Hi Julien and Herve --
I'll second Tom's note about not having seen either the original mail, and
even the second forward of it somehow escaped my notice as well (I'm
wondering whether the lack of a subject line caused it to get filtered out
somewhere in my email path). Tom pointed this mail out to me last night
on my way out of the office, so I've only had a chance to look at it in
any depth now. All of the following suggestions come with the caveat that
I may easily have misunderstood some of what you've told us, either due to
insufficient details, or insufficient time invested in understanding this
thread on my part.
* Overall, I'd be interested to see the full version of your code to
understand some of the details that have been compressed out in this
mail and make sure nothing else is slipping through the cracks. For
example, your profile runs imply that you're doing 3D array
computations, but your included code appears to be 2D? That
said, it may take me a few days to open it up as we're working on a
deadline this week. And hopefully I'll give you enough here to chew
on in the meantime.
* Since you're compiling Chapel programs for single-locale execution,
avoiding the use of domain maps will go a long way toward reducing
overhead. Domain maps like "Block" are, at present, not particularly
optimized for the degenerate case of the entire space being mapped
to a single locale. In many of our codes (for example,
examples/benchmarks/lulesh/lulesh.chpl), we use a compile-time switch
that lets us turn the use of a Block distribution on and off (and have
its default depend on whether or not a CHPL_COMM setting is used). See
'useBlockDist' in the lulesh example, for instance. Ultimately, of
course, one would like the Block distribution itself to do such
specialization under the covers, but that's where we are today. Note
that domains and arrays that are not dmapped, as well as ranges, will
use all of a locale's resources and parallelism without the use of a
dmap. That is, simply declaring const D = {1..n, 1..n} and running
parallel computations over it will make full use of your locale's
resources; there's no requirement to dmap it to turn on parallelism.

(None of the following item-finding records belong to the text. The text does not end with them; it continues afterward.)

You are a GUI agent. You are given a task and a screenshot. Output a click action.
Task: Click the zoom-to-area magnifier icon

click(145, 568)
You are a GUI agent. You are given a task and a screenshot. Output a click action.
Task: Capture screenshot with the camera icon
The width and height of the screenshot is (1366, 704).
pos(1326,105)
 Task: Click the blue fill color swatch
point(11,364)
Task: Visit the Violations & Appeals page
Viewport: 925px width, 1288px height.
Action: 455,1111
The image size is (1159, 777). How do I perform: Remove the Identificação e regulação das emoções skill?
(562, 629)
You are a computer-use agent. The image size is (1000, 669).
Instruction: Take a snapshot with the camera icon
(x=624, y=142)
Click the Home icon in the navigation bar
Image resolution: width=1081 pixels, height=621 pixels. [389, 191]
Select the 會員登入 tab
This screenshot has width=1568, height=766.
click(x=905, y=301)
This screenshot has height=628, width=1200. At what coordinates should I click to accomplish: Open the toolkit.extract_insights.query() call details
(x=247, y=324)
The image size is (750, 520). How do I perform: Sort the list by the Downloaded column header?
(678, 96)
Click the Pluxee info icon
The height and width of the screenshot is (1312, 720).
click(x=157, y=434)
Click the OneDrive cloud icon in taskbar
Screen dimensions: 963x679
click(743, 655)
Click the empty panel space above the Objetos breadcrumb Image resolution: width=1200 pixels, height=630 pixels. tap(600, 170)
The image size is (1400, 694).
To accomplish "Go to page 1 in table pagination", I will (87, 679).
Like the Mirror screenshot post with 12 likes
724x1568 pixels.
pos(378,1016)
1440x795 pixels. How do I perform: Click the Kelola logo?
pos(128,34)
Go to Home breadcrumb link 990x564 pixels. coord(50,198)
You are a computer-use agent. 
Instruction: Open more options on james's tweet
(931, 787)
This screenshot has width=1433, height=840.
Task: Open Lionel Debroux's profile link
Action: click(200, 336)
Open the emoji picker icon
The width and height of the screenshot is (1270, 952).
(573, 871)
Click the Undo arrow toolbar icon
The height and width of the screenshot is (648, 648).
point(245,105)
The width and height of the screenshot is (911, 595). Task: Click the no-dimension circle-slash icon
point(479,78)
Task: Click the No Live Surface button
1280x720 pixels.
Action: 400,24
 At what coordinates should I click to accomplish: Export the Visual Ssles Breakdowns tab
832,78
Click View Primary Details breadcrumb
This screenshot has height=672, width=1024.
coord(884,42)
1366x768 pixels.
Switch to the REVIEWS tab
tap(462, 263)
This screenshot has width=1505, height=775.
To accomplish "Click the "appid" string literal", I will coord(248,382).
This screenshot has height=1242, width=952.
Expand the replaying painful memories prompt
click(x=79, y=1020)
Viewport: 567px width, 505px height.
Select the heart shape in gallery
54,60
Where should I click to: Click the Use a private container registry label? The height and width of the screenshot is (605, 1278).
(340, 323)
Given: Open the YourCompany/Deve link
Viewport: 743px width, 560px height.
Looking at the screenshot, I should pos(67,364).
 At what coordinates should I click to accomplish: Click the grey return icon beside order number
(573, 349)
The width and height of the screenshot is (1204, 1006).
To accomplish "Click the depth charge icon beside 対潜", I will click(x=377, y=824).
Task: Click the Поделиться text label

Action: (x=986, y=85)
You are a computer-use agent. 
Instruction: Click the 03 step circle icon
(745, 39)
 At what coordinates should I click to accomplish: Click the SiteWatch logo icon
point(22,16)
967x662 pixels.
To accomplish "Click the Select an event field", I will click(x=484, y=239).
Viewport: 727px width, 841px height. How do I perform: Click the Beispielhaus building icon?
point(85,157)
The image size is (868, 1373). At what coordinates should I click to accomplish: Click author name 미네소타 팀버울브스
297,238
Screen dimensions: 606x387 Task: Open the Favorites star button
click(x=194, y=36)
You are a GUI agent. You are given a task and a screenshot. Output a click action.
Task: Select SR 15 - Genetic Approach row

* I'm worried about the inconsistency in using the --fast flag in the
compiler lines that you sent. For example, your "profiling" compile
lines don't use the --fast flag. By default, this would mean that
runtime checks for array bounds checking and null pointer checking
would be embedded into the generated code and these result in
*significant* overhead compared to not using --fast. If you're
avoiding --fast for some reason that I'm not anticipating (e.g., to
turn off C-level optimizations?), you should at least throw the
--no-checks flag to disable these runtime checks (--fast is a meta-flag
that throws --no-checks, -O, and one or two others -- see the man page
for details). Another option is to throw --fast and then disable
aspects of it (e.g., --fast --no-optimize would counteract fast's
use of the -O flag which is called --optimize in its long form).
The presence of "dsiMember" high in your profiling output suggests to
me that bounds checking is being performed at runtime.
* All that said, note that multidimensional arrays are a case where Chapel
idioms do tend to underperform compared to C. It might be telling to
write a microbenchmark that simply does a simple 3D array computation
(removing the stencil and science) in Chapel and C (using whatever
idioms you're using there) to get a sense of what this gap is. I
don't happen to know offhand (and it depends a lot on the C idioms
you're using), though I'd expect it to be less than what you're seeing
here and am hoping that the apparent runtime bounds checks are part of
the problem.
* I'm curious how you're limiting the number of threads to 8 (there are
a few ways), and also what your motivation for doing so was: Did you
see worse performance if you let Chapel follow its defaults? (which,
for a data parallel code like this, I'd expect to be 8 threads assuming
that's best for the architecture).
* I doubt that this is currently affecting your performance, but your
use of domain maps for the x_domain and y_domain cases seems somewhat
confused to me. In particular, let's say that you are working with
an 8 x 8 physicalDomain with 4 locales. The physicalDomain domain map
will give a 4 x 4 block to each locale. But mapping 8-element x_domain
and y_domain via their own domain maps will give a 2-element block to
each locale with no alignment or correspondance to the physicalDomain.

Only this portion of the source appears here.